Author/Editor(s): Diane Elson (University of Essex) Hanke Keklik (UNIFEM)
There are more than 140 million illiterate young people in the world; more than half (86 million) are women. This is one example of why 189 nations adopted women's empowerment and gender equality as one of the eight Millennium Development goals set during the 1990s. The publication "Progress of the World's Women 2002" quantifies country-by-country progress (or lack thereof) towards meeting these goals.

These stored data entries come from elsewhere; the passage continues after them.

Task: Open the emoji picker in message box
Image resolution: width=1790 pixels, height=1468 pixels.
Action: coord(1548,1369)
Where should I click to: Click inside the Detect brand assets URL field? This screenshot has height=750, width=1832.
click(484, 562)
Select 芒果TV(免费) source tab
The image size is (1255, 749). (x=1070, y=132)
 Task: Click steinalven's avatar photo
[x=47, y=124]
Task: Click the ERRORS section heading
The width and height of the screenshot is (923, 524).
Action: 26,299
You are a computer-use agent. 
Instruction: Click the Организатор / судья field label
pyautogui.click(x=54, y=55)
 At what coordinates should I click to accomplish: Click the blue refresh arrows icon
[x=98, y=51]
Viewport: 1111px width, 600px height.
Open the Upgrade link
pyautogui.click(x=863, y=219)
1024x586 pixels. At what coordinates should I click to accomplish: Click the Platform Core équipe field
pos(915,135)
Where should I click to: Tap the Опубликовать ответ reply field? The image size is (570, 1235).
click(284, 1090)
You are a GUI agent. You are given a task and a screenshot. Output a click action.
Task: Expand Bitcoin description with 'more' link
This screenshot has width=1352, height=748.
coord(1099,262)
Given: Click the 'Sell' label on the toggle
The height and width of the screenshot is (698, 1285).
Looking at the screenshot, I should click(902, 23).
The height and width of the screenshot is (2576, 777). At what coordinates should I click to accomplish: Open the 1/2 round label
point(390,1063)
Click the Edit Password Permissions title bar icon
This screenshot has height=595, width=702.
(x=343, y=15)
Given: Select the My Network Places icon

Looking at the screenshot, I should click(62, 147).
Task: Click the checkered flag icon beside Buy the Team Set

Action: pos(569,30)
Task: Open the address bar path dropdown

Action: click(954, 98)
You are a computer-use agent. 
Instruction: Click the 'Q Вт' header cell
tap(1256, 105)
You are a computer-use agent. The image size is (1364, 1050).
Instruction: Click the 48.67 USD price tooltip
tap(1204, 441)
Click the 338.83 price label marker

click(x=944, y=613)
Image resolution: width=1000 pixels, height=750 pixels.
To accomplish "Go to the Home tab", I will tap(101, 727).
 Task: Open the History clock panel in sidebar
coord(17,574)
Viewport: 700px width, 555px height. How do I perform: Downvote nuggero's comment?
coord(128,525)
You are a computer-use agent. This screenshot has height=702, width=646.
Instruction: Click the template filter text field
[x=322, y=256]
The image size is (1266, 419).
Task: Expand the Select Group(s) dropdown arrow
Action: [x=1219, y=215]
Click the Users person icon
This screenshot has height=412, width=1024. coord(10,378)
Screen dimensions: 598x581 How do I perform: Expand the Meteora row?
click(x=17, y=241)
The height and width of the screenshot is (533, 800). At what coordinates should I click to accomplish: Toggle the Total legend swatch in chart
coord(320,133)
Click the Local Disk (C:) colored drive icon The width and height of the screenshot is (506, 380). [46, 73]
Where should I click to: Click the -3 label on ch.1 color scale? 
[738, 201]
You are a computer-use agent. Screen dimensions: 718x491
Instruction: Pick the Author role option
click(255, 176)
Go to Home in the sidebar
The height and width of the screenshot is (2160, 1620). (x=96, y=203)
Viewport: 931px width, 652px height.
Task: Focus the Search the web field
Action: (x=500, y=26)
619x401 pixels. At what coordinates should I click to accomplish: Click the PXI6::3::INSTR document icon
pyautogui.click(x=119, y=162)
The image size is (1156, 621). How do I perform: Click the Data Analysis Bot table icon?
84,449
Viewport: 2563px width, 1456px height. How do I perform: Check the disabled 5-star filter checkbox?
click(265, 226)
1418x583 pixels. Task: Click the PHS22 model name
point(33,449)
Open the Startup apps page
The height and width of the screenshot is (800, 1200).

"Progress of the World's Women 2002: Volume 2: Gender Equality and the Millennium Development Goals" is the second edition of a biennial publication first produced in 2000 to track and measure the world's commitment to gender equality. It assesses improvements made towards women's empowerment within the context of the Millennium Development Goals, a set of eight goals created by the international community in 2000 to focus global efforts to end poverty, hunger and inequality. Analyzing the indicators for Goal 3 - 'Promote gender equality and empower women' - "Progress 2002" examines progress for women, or the lack of it, in education, literacy, non-agricultural wage employment and parliamentary representation.
"Progress 2002" indicates that women are still primarily absent from parliaments. Furthermore, the report also shows that unlike the other indicators of progress which illustrate differences between wealthy and poor countries, there are no such differences in terms of women's participation in national governments. "Progress 2002" also provides basic targets for the year 2000 include primary education for 80% of school-age children, life expectancy not less than 60 years in any country, and maternal mortality reduced by one-half of the 1990 levels. These targets, as well as future goals such as closing the gender gap in secondary education and the employment market are examined. "Progress of the World's Women 2002" charts these and other areas, ranking each country in terms of gender achievement.
Gender equality and the empowerment of women are important factors in combating poverty, hunger and disease and stimulating development that is truly sustainable. "Progress of the World's Women 2002" provides a snapshot of the state of women's lives and how much further we have to go to achieve equality.